Get all laptop posts inforamtion from kijiji website:link

Define kijiji item in items.py

class KijijiItem(scrapy.Item):
    title = scrapy.Field()
    price = scrapy.Field()
    date = scrapy.Field()
    brand = scrapy.Field()

Define spider with CrawlSpider

from scrapy.spider import CrawlSpider, Rule
from scrapy.linkextractors import LinkExtractor
from scrapy.exceptions import CloseSpider
from tutorial.items import KijijiItem


class KijijiSpider_ex(CrawlSpider):
    name = "kijiji_ex"
    item_count = 0
    allowed_domain = ["www.kijiji.ca"]
    start_urls = ["http://www.kijiji.ca/b-laptops/edmonton/c773l1700203"]

    rules = {
        # For next page
        Rule(LinkExtractor(allow=(), restrict_xpaths=('//a[@title="Next"]'))),
        # For each item
        Rule(
            LinkExtractor(allow=(),
                          restrict_xpaths=(
                              '//div[@data-ad-id]//div[@class="title"]/a')
                          ),
            callback="parse_item",
            follow=False)
    }

    def parse_item(self, response):
        kijiji_item = KijijiItem()
        ad_info = response.xpath('//table[@class="ad-attributes"]//tr')
        kijiji_item["date"] = ad_info[0].xpath("./td/text()").extract_first()
        kijiji_item["price"] = ad_info[1].xpath(
            './/span[@itemprop="price"]/strong/text()').extract_first()
        kijiji_item["brand"] = ad_info.xpath(
            '//span[@itemprop="brand"]/text()').extract_first()
        kijiji_item["title"] = response.xpath(
            '//span[@itemprop="name"]/h1/text()').extract_first()
        self.item_count += 1
        if self.item_count > 1000:
                raise CloseSpider('item_exceeded')
        yield kijiji_item

Define a pipeline in pipelines.py

class CSStaffPipelineKijijiMongo(object):
    mongo_collection_name = "kijiji_item"
    def __init__(self,mongo_server,mongo_port,mongo_db):
        self.mongo_server = mongo_server
        self.mongo_port = mongo_port
        self.mongo_db = mongo_db

        log.msg('CSStaffPipelineEx3Mongo Init')

    @classmethod
    def from_crawler(cls,crawler):
        return cls(
            mongo_server= crawler.settings.get('MONGODB_SERVER'),
            mongo_port= crawler.settings.get('MONGODB_PORT'),
            mongo_db = crawler.settings.get("MONGODB_DB")
        )


    def open_spider(self, spider):
        self.client = pymongo.MongoClient(self.mongo_server,
                                          self.mongo_port)
        self.db = self.client[self.mongo_db]

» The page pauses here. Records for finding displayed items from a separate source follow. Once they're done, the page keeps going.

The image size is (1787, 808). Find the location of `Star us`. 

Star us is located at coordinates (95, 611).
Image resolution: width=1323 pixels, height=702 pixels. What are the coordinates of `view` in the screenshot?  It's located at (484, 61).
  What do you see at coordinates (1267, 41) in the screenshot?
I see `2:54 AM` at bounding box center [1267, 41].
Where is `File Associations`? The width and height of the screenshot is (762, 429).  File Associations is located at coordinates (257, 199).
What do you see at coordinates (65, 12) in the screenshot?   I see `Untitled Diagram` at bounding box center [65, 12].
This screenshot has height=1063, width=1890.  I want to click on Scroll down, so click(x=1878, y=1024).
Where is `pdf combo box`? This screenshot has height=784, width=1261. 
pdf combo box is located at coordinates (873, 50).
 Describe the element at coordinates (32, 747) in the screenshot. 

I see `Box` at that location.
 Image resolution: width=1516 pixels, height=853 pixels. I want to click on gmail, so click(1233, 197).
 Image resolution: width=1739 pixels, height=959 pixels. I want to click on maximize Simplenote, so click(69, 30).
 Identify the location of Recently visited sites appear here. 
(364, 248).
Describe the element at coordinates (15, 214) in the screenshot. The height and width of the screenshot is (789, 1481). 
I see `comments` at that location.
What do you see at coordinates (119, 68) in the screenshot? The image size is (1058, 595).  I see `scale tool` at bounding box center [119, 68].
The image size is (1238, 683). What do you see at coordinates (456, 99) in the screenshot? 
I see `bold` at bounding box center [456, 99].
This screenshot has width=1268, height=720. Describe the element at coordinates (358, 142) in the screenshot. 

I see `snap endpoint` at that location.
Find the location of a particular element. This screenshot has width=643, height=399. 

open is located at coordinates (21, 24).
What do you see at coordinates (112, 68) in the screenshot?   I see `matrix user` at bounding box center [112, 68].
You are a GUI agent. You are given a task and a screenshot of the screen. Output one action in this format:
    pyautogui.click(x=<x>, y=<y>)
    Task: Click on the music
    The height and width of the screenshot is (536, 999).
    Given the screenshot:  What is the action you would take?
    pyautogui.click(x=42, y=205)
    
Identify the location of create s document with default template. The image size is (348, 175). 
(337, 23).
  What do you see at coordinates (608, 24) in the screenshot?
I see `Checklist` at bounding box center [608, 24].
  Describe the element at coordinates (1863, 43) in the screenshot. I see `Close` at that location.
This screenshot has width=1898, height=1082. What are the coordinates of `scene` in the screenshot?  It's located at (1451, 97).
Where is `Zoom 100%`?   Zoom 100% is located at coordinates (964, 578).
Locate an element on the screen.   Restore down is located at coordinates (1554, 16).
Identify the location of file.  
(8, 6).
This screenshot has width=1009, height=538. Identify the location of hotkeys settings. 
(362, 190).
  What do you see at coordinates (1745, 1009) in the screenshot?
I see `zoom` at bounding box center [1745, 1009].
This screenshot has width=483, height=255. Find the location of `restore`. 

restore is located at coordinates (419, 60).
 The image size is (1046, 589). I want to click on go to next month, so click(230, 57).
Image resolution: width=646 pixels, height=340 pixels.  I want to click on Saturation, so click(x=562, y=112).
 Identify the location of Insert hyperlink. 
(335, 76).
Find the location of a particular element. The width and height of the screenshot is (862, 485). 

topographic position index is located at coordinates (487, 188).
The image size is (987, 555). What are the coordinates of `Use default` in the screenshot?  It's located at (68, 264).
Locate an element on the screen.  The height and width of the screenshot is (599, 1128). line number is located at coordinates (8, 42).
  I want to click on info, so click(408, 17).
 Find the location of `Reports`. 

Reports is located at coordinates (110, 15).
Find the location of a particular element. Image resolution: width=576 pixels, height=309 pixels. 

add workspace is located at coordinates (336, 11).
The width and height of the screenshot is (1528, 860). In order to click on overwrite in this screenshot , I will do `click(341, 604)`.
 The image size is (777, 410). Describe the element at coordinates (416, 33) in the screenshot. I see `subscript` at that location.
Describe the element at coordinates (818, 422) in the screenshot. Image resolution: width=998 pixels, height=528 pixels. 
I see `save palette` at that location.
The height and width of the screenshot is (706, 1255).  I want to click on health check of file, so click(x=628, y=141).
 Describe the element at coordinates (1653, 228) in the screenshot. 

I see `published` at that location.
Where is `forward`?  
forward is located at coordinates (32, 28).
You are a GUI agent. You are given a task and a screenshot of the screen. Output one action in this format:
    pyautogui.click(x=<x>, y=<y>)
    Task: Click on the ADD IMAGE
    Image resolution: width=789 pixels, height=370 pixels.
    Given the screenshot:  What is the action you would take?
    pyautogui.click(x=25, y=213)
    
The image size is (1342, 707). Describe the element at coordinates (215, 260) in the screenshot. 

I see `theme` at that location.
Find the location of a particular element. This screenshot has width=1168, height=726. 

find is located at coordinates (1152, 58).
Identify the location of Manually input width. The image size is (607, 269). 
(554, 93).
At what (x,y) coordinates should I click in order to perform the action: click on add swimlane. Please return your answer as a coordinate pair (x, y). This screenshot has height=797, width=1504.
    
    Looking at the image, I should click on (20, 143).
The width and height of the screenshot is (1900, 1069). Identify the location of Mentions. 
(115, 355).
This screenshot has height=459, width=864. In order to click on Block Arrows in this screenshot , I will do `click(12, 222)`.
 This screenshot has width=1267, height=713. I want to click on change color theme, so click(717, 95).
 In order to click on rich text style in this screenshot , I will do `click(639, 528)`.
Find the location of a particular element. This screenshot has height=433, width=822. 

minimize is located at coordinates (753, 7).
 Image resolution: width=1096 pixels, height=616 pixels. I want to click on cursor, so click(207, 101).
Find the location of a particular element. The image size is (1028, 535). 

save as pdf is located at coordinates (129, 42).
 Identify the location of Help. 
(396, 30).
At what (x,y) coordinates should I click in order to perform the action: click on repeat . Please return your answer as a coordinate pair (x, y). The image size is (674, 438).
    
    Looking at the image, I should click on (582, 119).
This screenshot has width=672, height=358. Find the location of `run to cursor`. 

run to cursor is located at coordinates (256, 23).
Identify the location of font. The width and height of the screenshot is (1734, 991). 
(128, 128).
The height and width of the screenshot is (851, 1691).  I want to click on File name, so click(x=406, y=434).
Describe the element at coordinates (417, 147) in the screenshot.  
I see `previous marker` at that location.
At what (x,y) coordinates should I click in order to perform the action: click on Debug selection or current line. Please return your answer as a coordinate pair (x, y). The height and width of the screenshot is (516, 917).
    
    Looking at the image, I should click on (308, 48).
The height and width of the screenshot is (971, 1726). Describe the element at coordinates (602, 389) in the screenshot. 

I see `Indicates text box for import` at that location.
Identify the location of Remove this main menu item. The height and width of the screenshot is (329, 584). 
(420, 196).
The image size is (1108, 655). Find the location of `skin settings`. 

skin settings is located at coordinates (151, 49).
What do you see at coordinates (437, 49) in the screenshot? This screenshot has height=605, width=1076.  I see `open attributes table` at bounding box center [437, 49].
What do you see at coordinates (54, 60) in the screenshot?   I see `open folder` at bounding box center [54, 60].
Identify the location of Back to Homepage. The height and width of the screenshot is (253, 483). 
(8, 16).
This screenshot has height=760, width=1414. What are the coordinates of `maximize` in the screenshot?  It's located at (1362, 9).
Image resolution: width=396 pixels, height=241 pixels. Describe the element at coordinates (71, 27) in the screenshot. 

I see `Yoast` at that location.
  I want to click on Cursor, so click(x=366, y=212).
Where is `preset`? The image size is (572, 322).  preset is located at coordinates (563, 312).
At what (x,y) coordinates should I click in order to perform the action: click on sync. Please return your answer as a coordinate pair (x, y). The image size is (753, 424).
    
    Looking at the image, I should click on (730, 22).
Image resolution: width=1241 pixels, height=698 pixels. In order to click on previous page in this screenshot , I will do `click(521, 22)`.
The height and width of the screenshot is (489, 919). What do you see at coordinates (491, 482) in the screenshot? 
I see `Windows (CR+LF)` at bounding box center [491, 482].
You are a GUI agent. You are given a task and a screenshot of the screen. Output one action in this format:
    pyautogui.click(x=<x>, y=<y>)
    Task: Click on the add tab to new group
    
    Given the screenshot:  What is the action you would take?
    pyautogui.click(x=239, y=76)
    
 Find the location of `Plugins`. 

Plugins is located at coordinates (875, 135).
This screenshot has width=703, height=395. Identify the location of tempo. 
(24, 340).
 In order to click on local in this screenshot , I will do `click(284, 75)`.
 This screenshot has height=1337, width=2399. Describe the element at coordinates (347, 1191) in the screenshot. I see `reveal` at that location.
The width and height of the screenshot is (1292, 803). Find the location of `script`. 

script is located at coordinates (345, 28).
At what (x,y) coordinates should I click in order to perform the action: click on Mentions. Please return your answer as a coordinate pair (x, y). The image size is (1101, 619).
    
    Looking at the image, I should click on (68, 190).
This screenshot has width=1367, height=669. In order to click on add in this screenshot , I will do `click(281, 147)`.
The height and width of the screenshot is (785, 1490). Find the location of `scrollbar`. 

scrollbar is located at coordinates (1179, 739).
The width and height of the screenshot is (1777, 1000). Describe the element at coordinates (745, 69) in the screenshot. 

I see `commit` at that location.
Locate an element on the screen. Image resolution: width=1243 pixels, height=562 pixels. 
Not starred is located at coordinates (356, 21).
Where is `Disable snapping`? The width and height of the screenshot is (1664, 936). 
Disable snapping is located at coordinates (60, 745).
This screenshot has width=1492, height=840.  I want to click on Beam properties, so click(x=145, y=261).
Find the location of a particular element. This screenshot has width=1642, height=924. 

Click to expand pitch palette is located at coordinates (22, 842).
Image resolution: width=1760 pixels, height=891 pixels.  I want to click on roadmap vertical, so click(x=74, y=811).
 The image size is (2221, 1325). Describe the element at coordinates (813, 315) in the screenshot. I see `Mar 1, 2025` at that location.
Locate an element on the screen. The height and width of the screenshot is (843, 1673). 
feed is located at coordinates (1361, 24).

    def close_spider(self,spider):
        log.msg('close spider')
        self.client.close()

    def process_item(self,item,spider):
        self.db[self.mongo_collection_name].insert(dict(item))
        log.msg("add"+item,level=log.DEBUG,spider=spider)
        return item

Dont't forget enable you pipeline in setting.py